Longtime Sanders supporters in the Granite State told the Monitor that the speech is another example of the senator continuing to push the issues he has always pushed and that it’s not about another presidential run in 2024. They also suggest that the address may be an avenue for Sanders to try and “rally the troops” behind Biden’s re-election.

“Bernie Sanders has made it crystal clear that he is supporting President Biden in 2024. His visit to New Hampshire is simply to remind Granite Stater voters that President Biden has delivered on many of the issues that they value,” Joe Caiazzo, who served as the Sanders campaign’s 2020 state director in New Hampshire, said.

Sununu pushes to winnow GOP 2024 field

Gov. Chris Sununu, who for two and a half years has been a vocal GOP critic of former President Donald Trump, apparently liked what he saw at this week’s first 2024 Republican presidential nomination debate.

“Republicans saw a future of the party without Trump for the first time in 6 years, and they liked it,” Sununu wrote in a social media posting on Thursday, the day after the showdown in Milwaukee, Wisconsin, between eight Republican contenders rivaling Trump for the nomination.

And Sununu emphasized that Republicans still have a “long way to go, but these candidates will make their case, the field will get smaller, and Republicans can get back to winning races across America.”

Sununu been spotlighting all summer long that the large GOP field of roughly a dozen presidential rivals to Trump needs to winnow down by the end of the year, ahead of the first nominating contests, in order to prevent the former president – who currently enjoys a commanding lead in the latest Republican primary polls – from easily capturing the nomination.

When asked if he will try to help narrow the field, Sununu told this reporter last month that “I absolutely will… I’m never shy about what I think should happen or where I think the party should go.”

“If you’re not in the first or second debate, I think that’s probably a good sign that it’s not going to happen. So that’s probably going to be the first filter,” Sununu said. “I think as you get into the November and December timeframe, if other candidates just aren’t going anywhere still, then I have no problem having polite conversations behind the scenes — I don’t want to embarrass anybody. But I think a lot of folks will be having those conversations, by the way, not just me.”

He also emphasized that “at some point the pressure has to be brought to bear.” No candidate had the “courage” to do that in 2016, as Trump conquered a crowd field of rivals. “We took it for granted in ‘16 and tried to go around Trump.”

The governor – who seriously flirted with his own White House run for months before announcing in early June that he wouldn’t launch a 2024 presidential campaign – reiterated his points this week in a New York Times opinion piece.

“Provided the field shrinks by Iowa and New Hampshire, Mr. Trump loses.
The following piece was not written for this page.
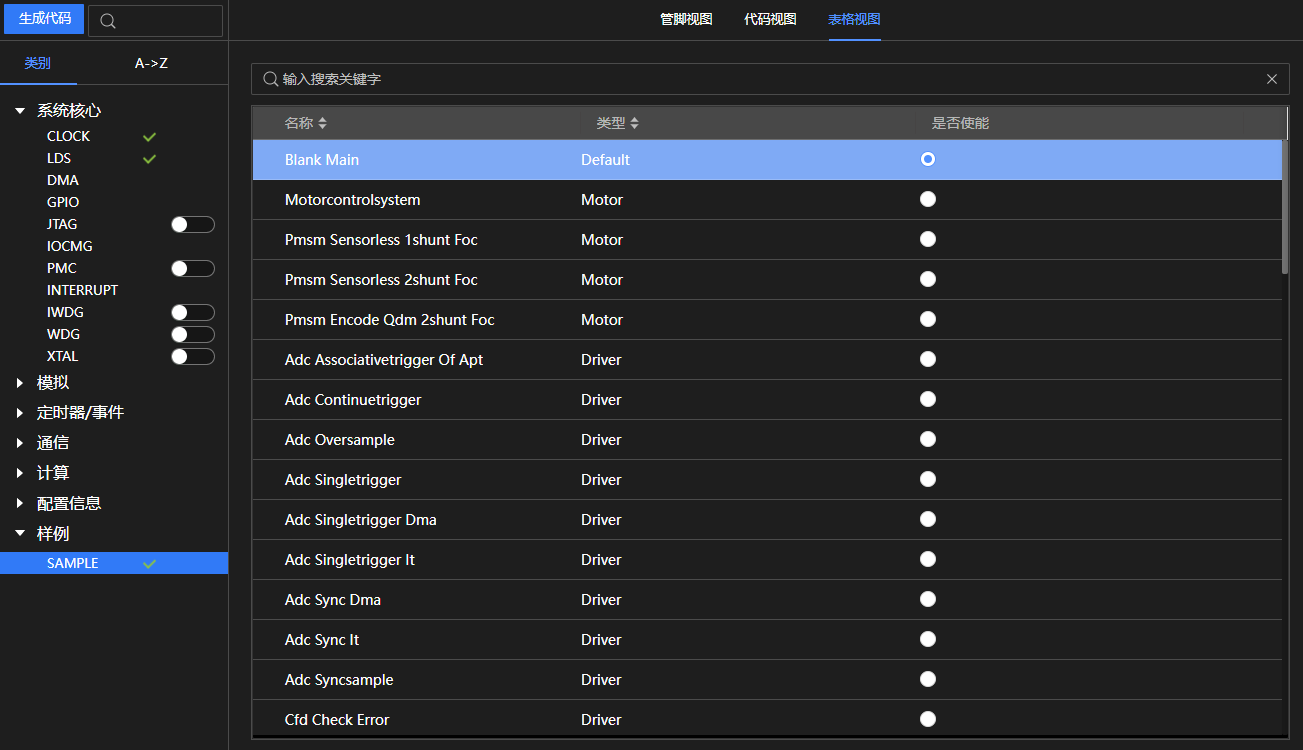Expand the 模拟 category
The width and height of the screenshot is (1303, 750).
point(20,383)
He will always have his die-hard base, but the majority is up for grabs,” Sununu wrote. “Candidates who seize on the opportunity and present a clear contrast to the former president will earn the votes.”

And Sununu, in his opinion piece, once again argued, “If Mr. Trump is the Republican nominee for president in 2024, Republicans will lose up and down the ballot.”

But most polling of Republican primary voters suggests that they expect the former president to secure their party’s nomination and that they’re OK with Trump as their 2024 standard bearer.

Trump campaign senior adviser Jason Miller, pushing back against Sununu, took to social media to write, “Hey, Governor Sununu: 2016 called and they want their op-ed back.”

Sununu has repeatedly said he’ll endorse a presidential candidate ahead of New Hampshire’s primary. But speaking with reporters a week ago as he marched in the Londonderry Old Home Day parade, the governor seemed to downplay his eventual endorsement.

“My endorsement. It will move things a little bit but not really,” Sununu said. “Endorsements are way overrated. Way, way overblown. Especially in a place like New Hampshire. These candidates have to earn it on their own.”